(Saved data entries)
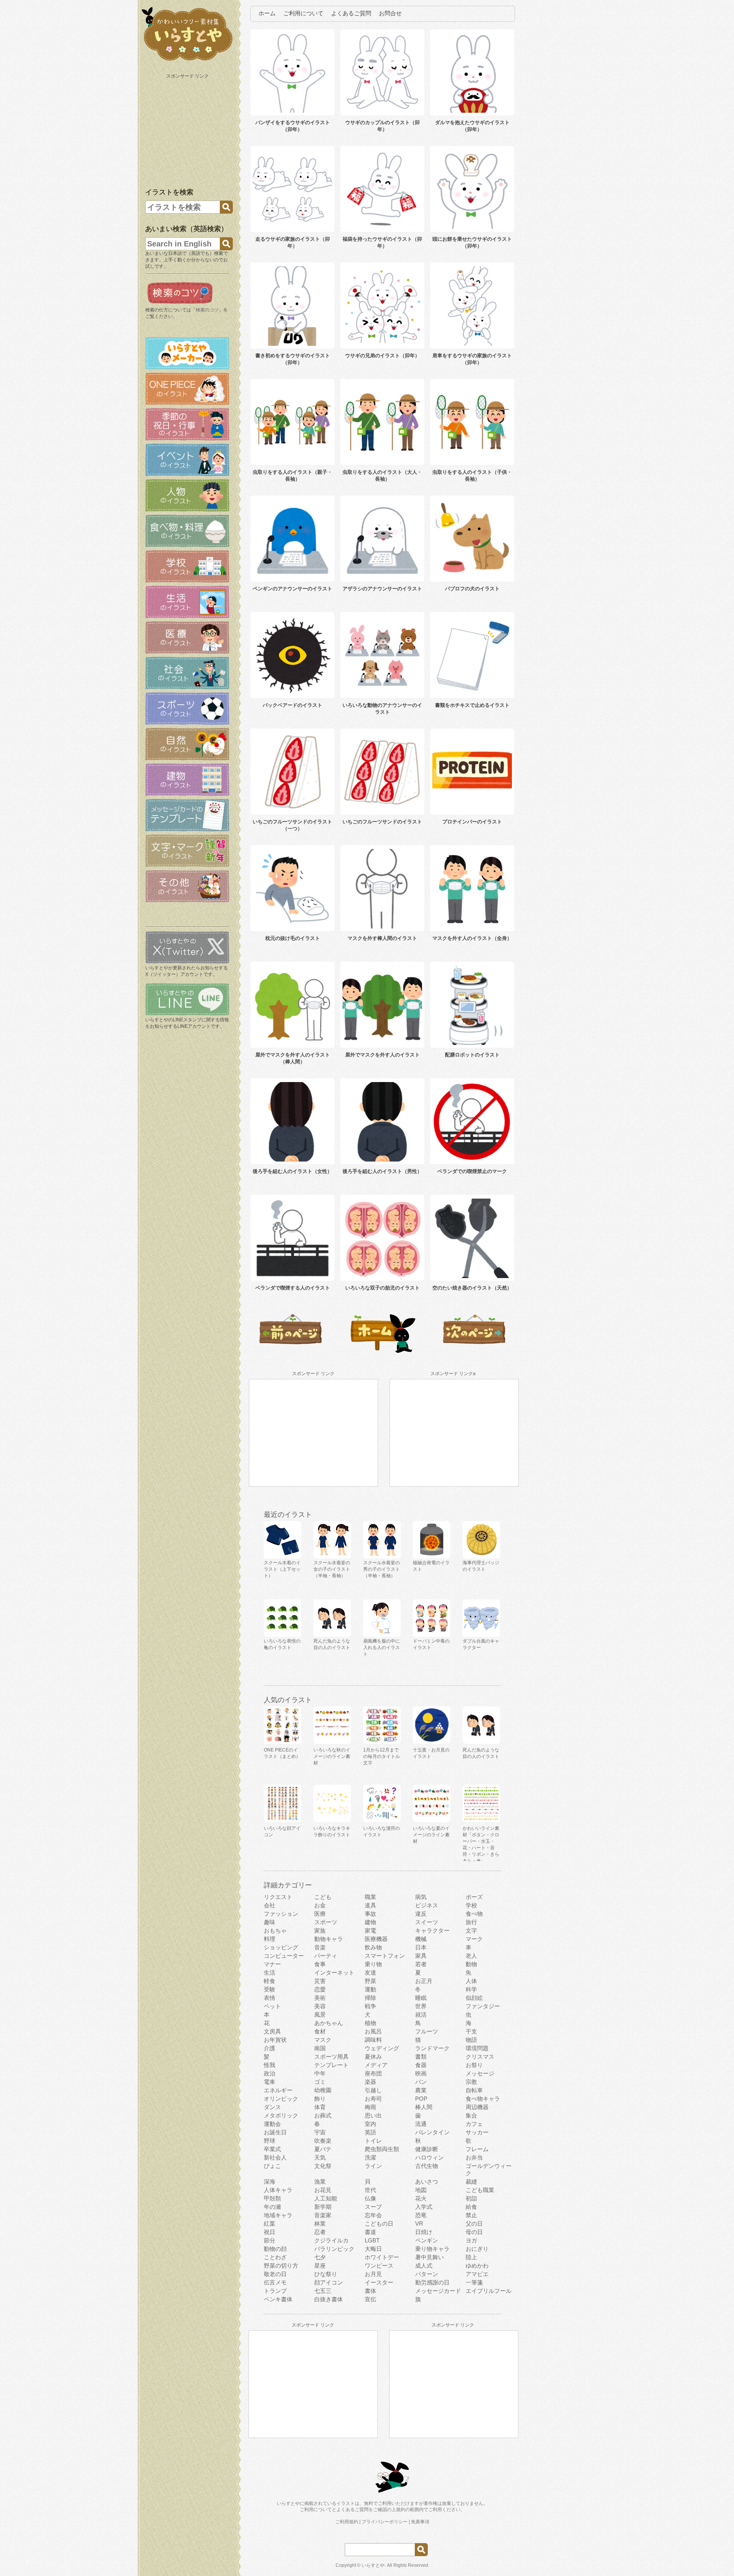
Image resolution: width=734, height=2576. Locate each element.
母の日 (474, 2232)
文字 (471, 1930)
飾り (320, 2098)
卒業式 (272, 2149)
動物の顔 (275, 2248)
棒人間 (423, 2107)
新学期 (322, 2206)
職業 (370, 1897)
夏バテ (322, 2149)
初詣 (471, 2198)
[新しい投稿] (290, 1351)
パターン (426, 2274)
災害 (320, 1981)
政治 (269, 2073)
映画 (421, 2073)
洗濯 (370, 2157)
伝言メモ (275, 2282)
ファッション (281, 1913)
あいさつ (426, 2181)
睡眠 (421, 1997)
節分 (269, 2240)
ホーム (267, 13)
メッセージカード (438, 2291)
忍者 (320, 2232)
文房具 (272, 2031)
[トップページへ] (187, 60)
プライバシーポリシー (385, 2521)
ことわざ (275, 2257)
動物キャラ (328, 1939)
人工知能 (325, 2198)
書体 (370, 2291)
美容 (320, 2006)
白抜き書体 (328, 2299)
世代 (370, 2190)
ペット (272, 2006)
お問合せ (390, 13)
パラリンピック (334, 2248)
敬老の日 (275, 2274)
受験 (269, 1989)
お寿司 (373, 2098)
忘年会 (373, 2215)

**PROBLEM DETAILS**
Only an exact, picture-free copy of the entries counts as the answer.

**OUTPUT FOR THIS EXERCISE**
Image resolution: width=734, height=2576. Locate each element.
母の日 (474, 2232)
文字 (471, 1930)
飾り (320, 2098)
卒業式 (272, 2149)
動物の顔 (275, 2248)
棒人間 (423, 2107)
新学期 (322, 2206)
職業 (370, 1897)
夏バテ (322, 2149)
初詣 (471, 2198)
[新しい投稿] (290, 1351)
パターン (426, 2274)
災害 (320, 1981)
政治 (269, 2073)
映画 (421, 2073)
洗濯 (370, 2157)
伝言メモ (275, 2282)
ファッション (281, 1913)
あいさつ (426, 2181)
睡眠 (421, 1997)
節分 (269, 2240)
ホーム (267, 13)
メッセージカード (438, 2291)
忍者 (320, 2232)
文房具 (272, 2031)
[トップページへ] (187, 60)
プライバシーポリシー (385, 2521)
ことわざ (275, 2257)
動物キャラ (328, 1939)
人工知能 (325, 2198)
書体 (370, 2291)
美容 (320, 2006)
白抜き書体 (328, 2299)
世代 (370, 2190)
ペット (272, 2006)
お問合せ (390, 13)
パラリンピック (334, 2248)
敬老の日 (275, 2274)
受験 (269, 1989)
お寿司 (373, 2098)
忘年会 (373, 2215)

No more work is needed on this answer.